At Discipline Funds we rely heavily on T-bills and shorter-term bonds for liability matching needs. In fact, we typically do not like to utilize bonds over 7 years for asset-liability matching needs as we believe long duration bonds are poor liability matching instruments for several reasons.

The primary reason is sheer predictability in a positive real-rate environment – an investor can build a predictable ladder of liability-matched assets using 0–7-year bond ladders, knowing that multi-asset instruments with longer maturities will have a high probability of generating positive real returns over longer time horizons. For example, the investor with a 20-year time horizon does not need a 20-year TIPS matched to liabilities and could harm their own financial planning by going out that far, because the probability of an equity portfolio outperforming a 20-year TIPS over this time horizon is extremely high.
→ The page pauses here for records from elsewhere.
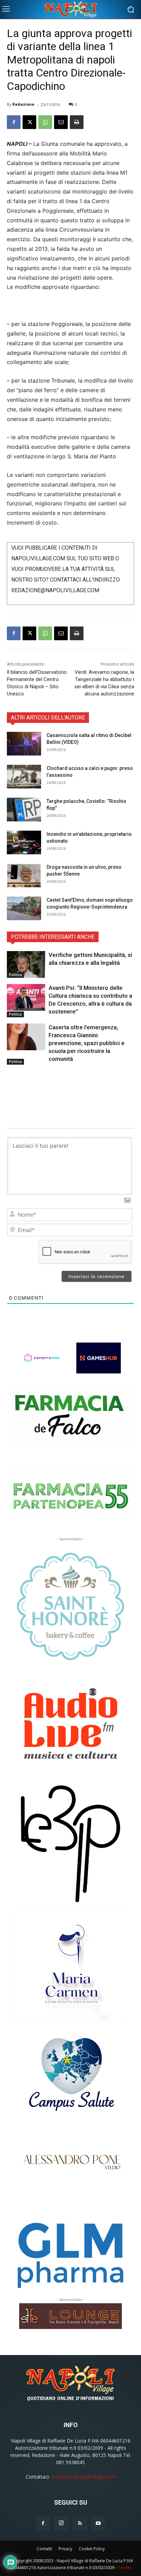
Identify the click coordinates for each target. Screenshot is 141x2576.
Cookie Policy (92, 2549)
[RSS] (80, 2523)
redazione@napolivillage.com (83, 2476)
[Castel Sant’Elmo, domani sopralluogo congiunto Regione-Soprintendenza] (24, 908)
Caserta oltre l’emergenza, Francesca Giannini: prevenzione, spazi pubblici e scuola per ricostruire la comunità (87, 1043)
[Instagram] (61, 2523)
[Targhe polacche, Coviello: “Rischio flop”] (24, 809)
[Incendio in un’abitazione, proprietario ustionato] (24, 842)
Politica (15, 974)
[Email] (61, 122)
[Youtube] (98, 2523)
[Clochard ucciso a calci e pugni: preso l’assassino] (24, 776)
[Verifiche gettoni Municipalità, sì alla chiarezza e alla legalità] (26, 964)
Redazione (23, 104)
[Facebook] (14, 122)
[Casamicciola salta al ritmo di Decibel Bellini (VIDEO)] (24, 744)
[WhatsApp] (45, 122)
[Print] (77, 122)
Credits (125, 2568)
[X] (29, 122)
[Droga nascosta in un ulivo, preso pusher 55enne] (24, 875)
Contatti (44, 2549)
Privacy (65, 2549)
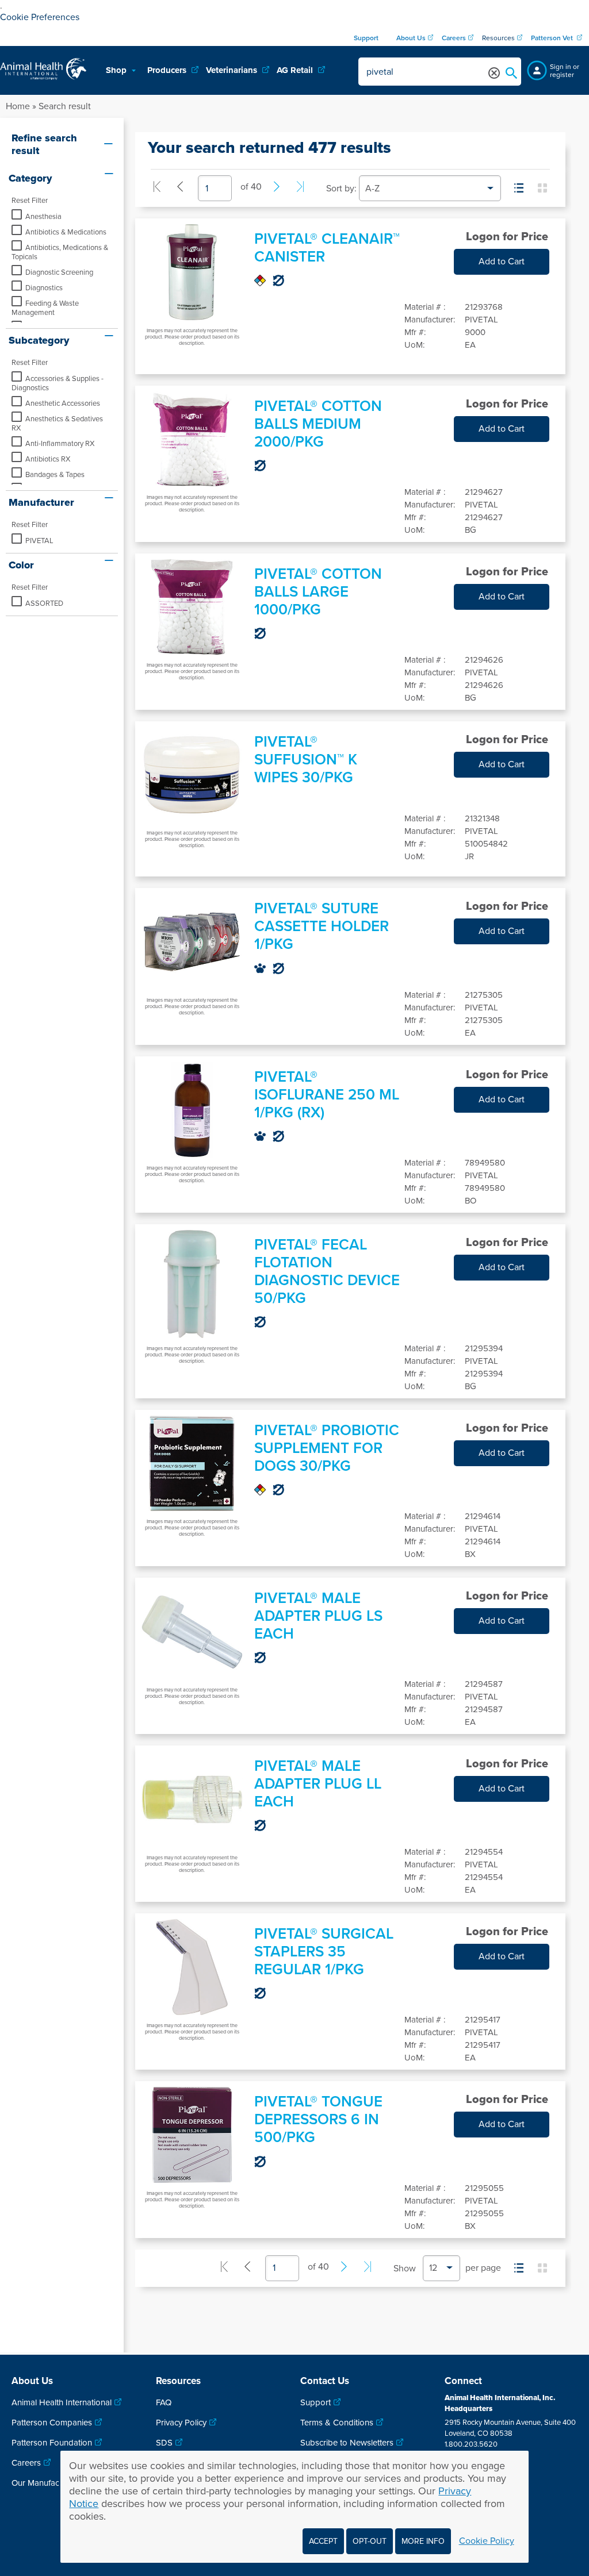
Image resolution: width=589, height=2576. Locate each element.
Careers (26, 2463)
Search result (65, 106)
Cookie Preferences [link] (39, 17)
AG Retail (296, 70)
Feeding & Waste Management (45, 308)
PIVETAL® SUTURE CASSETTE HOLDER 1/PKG (321, 926)
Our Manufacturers (46, 2483)
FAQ (163, 2402)
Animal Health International (62, 2402)
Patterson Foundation (52, 2442)
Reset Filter (30, 200)
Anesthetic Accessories (62, 403)
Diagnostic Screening (59, 272)
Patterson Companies (52, 2422)
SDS (164, 2442)
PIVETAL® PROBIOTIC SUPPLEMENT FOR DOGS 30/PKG (326, 1448)
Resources (498, 38)
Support (315, 2402)
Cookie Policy (486, 2541)
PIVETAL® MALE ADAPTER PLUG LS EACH (318, 1616)
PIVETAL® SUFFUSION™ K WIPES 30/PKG (305, 759)
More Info (423, 2541)
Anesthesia (43, 216)
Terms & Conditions (336, 2422)
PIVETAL (39, 540)
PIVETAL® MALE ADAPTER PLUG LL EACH (317, 1783)
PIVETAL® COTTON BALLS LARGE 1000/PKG (318, 591)
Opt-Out (370, 2541)
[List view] (518, 188)
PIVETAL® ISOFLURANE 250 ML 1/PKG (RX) (326, 1094)
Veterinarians (232, 70)
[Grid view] (542, 188)
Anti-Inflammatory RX (59, 443)
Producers (168, 70)
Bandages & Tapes (55, 474)
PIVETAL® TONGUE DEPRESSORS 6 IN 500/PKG (318, 2119)
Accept (323, 2541)
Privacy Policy (181, 2422)
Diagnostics (44, 288)
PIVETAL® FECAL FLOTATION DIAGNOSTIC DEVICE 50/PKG (327, 1271)
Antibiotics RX (47, 459)
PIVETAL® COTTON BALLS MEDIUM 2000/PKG (318, 424)
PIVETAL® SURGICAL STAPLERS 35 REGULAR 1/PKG (323, 1951)
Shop (117, 70)
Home (18, 106)
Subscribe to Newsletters (346, 2442)
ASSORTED (44, 603)
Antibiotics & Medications (65, 232)
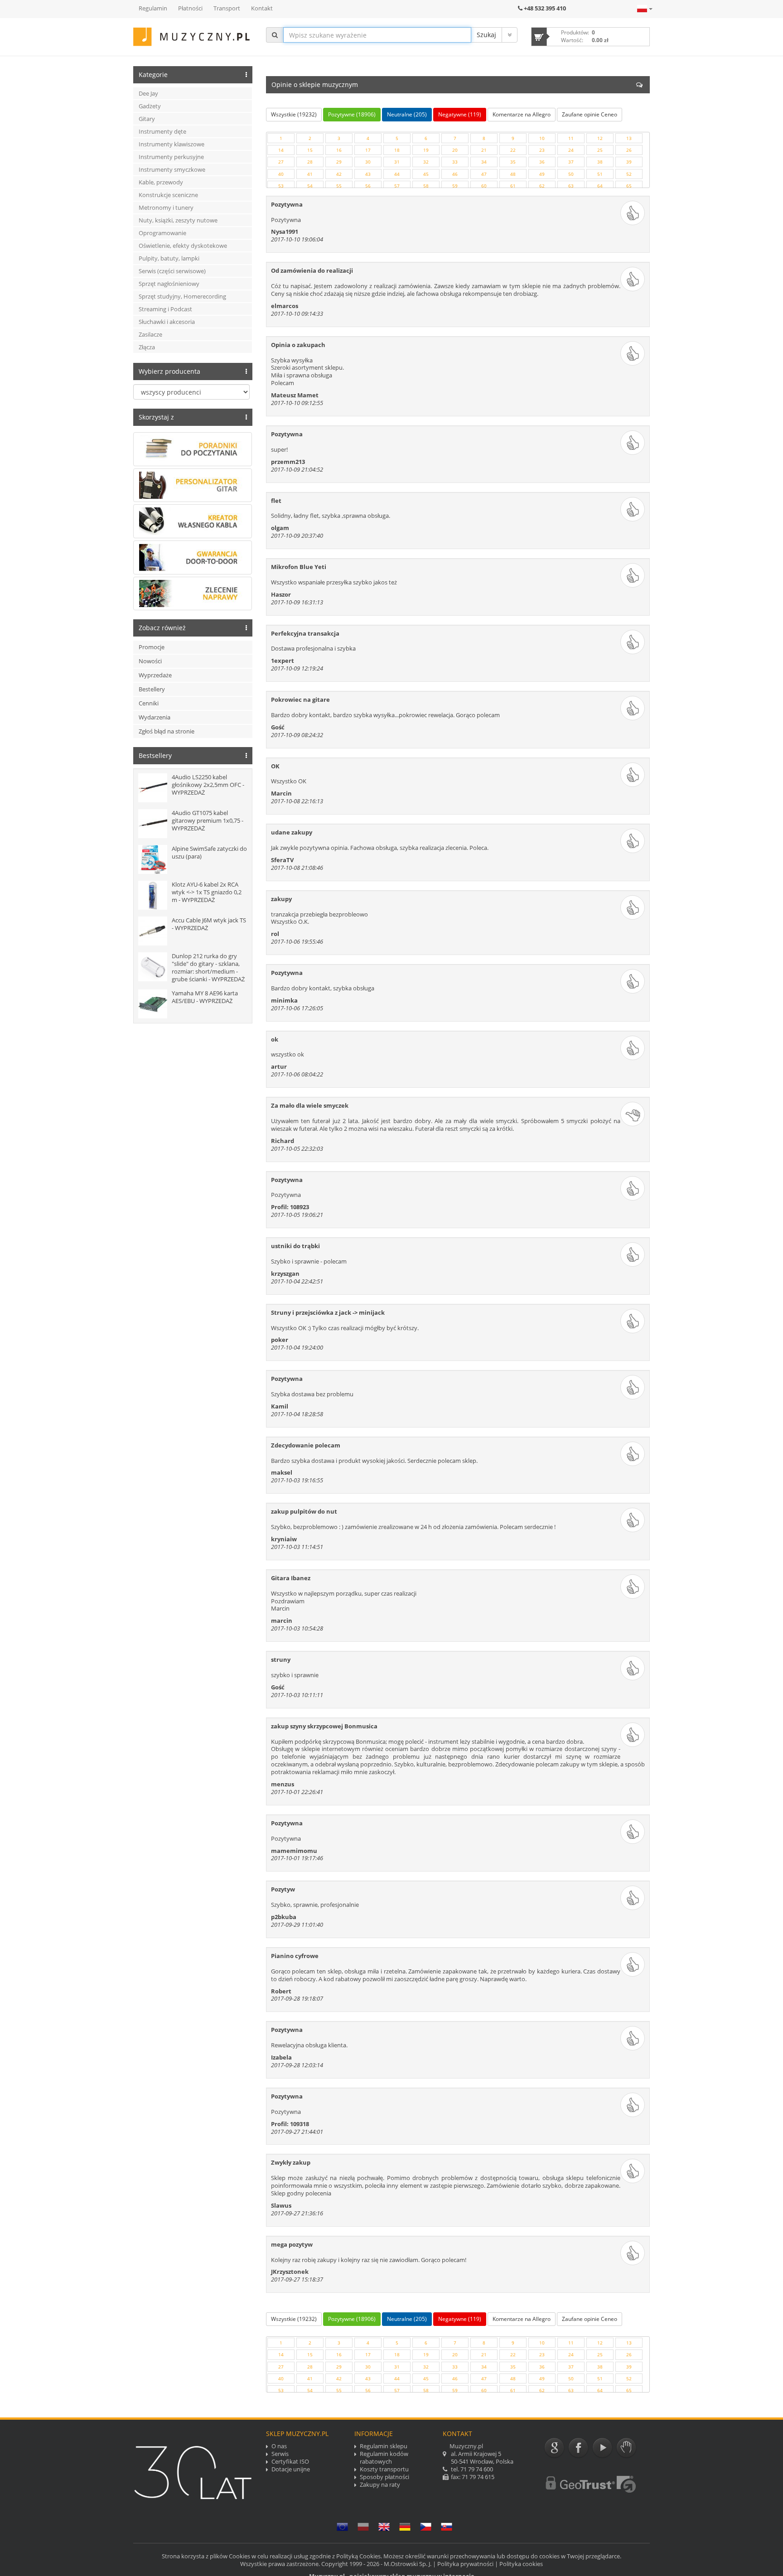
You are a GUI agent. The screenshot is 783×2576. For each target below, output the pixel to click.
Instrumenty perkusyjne (171, 157)
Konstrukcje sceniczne (168, 195)
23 (542, 150)
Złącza (147, 347)
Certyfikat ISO (290, 2461)
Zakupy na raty (380, 2485)
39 (629, 162)
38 (600, 162)
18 (397, 150)
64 (600, 186)
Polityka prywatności (465, 2564)
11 (571, 138)
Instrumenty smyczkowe (172, 169)
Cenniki (149, 703)
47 (484, 174)
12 (600, 138)
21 (484, 150)
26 (629, 150)
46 (455, 174)
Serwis (280, 2454)
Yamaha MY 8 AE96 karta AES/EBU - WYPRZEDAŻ (205, 997)
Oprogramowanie (162, 233)
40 (281, 174)
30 (368, 162)
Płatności (190, 8)
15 (310, 150)
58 (426, 186)
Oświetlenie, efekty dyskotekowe (183, 245)
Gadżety (150, 106)
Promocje (151, 647)
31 (397, 162)
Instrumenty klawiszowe (171, 144)
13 (629, 138)
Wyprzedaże (155, 675)
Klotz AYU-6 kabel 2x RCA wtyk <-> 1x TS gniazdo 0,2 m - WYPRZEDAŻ (207, 892)
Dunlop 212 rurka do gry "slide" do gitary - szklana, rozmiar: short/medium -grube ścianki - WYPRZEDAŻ (208, 967)
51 (600, 174)
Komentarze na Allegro (522, 114)
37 (571, 162)
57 (397, 186)
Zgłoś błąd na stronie (166, 731)
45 (426, 174)
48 (513, 174)
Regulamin (153, 8)
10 (542, 138)
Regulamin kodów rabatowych (384, 2457)
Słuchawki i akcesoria (167, 322)
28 (310, 162)
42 (339, 174)
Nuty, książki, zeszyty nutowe (178, 220)
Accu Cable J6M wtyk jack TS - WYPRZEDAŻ (209, 924)
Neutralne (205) (407, 114)
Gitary (147, 119)
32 (426, 162)
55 (339, 186)
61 (513, 186)
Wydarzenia (154, 717)
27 (281, 162)
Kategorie (153, 74)
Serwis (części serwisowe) (172, 271)
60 (484, 186)
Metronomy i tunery (166, 207)
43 (368, 174)
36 (542, 162)
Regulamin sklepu (383, 2446)
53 (281, 186)
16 (339, 150)
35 (513, 162)
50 (571, 174)
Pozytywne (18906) (352, 114)
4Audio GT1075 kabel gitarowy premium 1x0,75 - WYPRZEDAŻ (207, 820)
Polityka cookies (521, 2564)
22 (513, 150)
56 (368, 186)
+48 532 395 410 (545, 8)
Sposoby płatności (384, 2477)
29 (339, 162)
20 (455, 150)
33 (455, 162)
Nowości (150, 661)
Perhaps more importantly, the investor buying long duration bonds is rarely compensated fairly for such long duration risk. Even in today’s more attractive bond environment the investor buying a 5 year t-note is earning 3.71% while the investor buying a 10 year note is earning just 4.17%. This means the investor buying a 10 year note is taking roughly 2X the interest rate risk of the 5 year note buyer and earning just 0.46% more. This doesn’t make sense to us and the mechanics behind this are becoming quite clear.

The reason for this is fundamentally a function of how our monetary system is structured around the global reserve currency issuer. Long duration government bonds are not designed to fairly compensate investors as they exist in a monopolistic market controlled by the government issuer. While we often hear about “bond vigilantes” the truth is markets have little control over the actual interest rate at which US government bonds are issued as the market can be controlled entirely by the issuer and its central bank as a buyer. The lack of competitive forces in long duration bonds is one reason why, over the last 30 years, modified durations have increased as interest rates have declined – the monopolist is imposing a higher risk instrument on the buyers and indirectly setting its price at the same time. Your reward for risk has deteriorated in long duration bonds because the issuer has no need to compensate you for the temporal risk you are taking. Therefore, what investors traditionally refer to as the “term premium” is not nearly comparable to something like the equity risk premium because equities exist in a fundamentally competitive market where the members of an index like the S&P 500 get removed by superior entities, whereas total bond markets like the US total bond market are becoming increasingly dominated by the largest monopolistic issuer and that issuer is force-feeding longer duration bonds on the market, because it can, and total bond market funds have to reflect this issuance regardless of the lack of competitive forces.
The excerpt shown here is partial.